日米韓の対北朝鮮政策 すきを作ってはならない

 対北朝鮮政策をめぐって日米韓3カ国の足並みはそろっているのか。そこに疑問が芽生えている。

     北朝鮮から首脳会談を提案された韓国の文在寅(ムンジェイン)大統領は「条件が整えば」と意欲を見せる。北朝鮮代表団との会談で米朝対話の必要性を説いたが、核問題には触れなかった。

     一方で米国のペンス副大統領は平昌(ピョンチャン)冬季五輪開会式の際、夕食会への出席を直前に取り消した。
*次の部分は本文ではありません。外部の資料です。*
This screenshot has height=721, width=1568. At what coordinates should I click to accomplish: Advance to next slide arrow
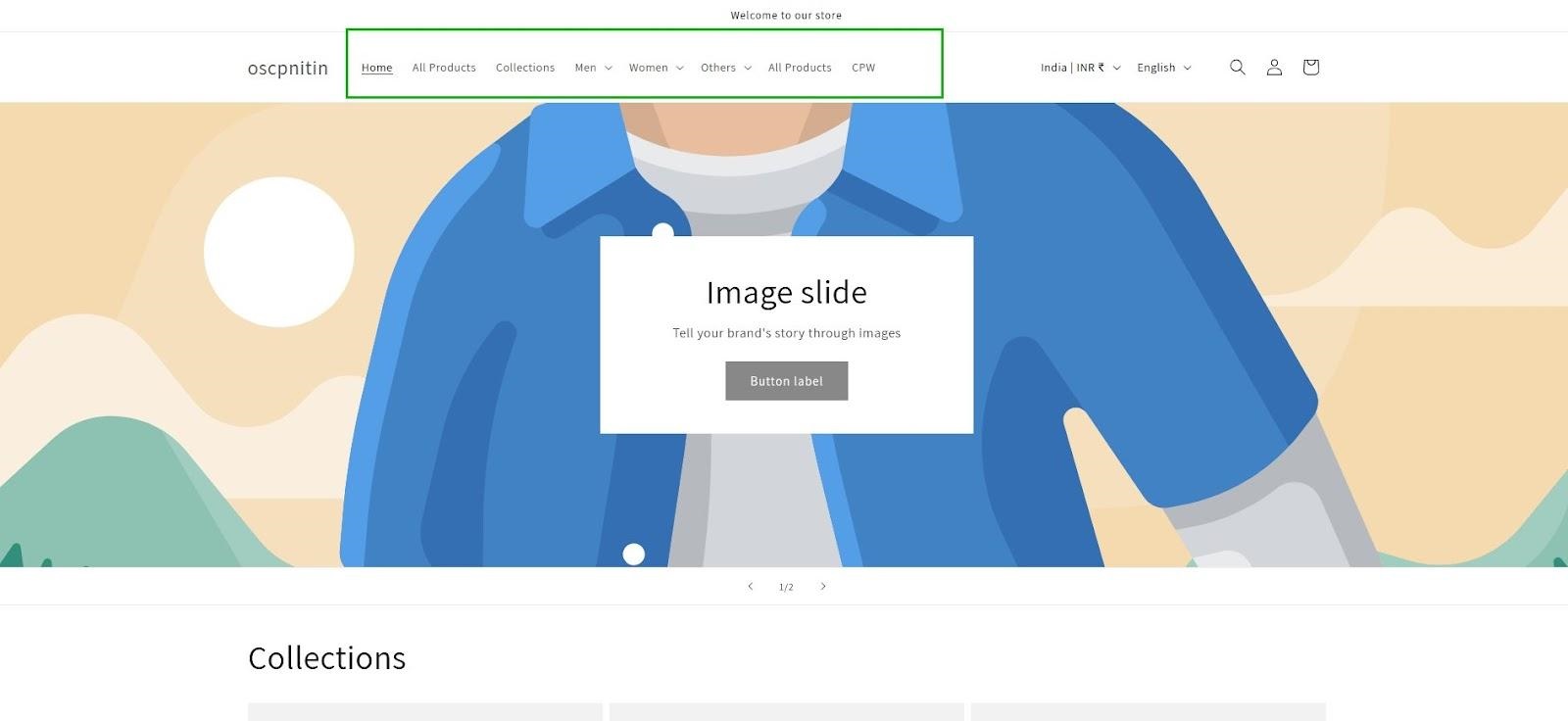[x=823, y=587]
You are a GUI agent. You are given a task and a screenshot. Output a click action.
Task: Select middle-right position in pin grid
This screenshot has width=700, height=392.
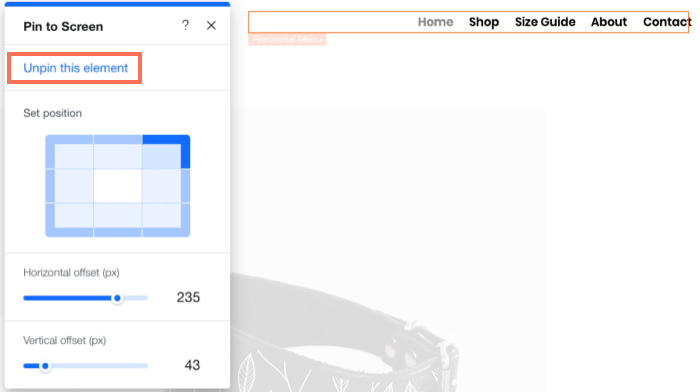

同じテーブルになっていた北朝鮮の金永南(キムヨンナム)最高人民会議常任委員長との接触を避けようとしたことは明白だ。

     ところがペンス氏は、帰路に受けた米紙のインタビューでは「北朝鮮が望むなら対話する」と語った。

     トランプ米大統領も北朝鮮との対話に前向きだったり、否定的だったりと揺れが激しい。米国の姿勢は一貫性に欠ける印象を否めない。

     開会式当日に首脳会談を行った日韓の温度差も気掛かりである。

     安倍晋三首相は、五輪後に延期された米韓合同軍事演習を再延期しないようくぎを刺した。これに対して文氏は「韓国の主権問題だ」と不快感を示したという。

     文政権は南北融和を通じて米朝対話を仲介しようとしている。

     北朝鮮の核問題を解決するためには最終的に米朝の交渉が必要だ。北朝鮮への軍事力行使は日韓両国に甚大な被害をもたらし、現実的な選択肢にならないからだ。

     ただし、対話の目標は北朝鮮に核開発を放棄させることでなければならない。北朝鮮は核開発の「凍結」を交渉材料にしようとするかもしれない。だが、そうした約束は繰り返し破られてきた。

     首相は14日にトランプ氏と電話で協議し、圧力路線を再確認した。米国の真意を確かめる必要があったからだろう。

     北朝鮮が平和攻勢で日米韓を離間させ、局面転換を図ろうとしていることは明らかだ。中国を巻き込んだ国際社会の包囲網がようやく機能し始め、北朝鮮が負担に感じ始めたからだろう。この流れを逆戻りさせてはいけない。

     北朝鮮情勢が重要な局面に入っているからこそ、日米韓の意思確認をさらに緊密に行っていく必要がある。3カ国の間にすきを作ってはならない。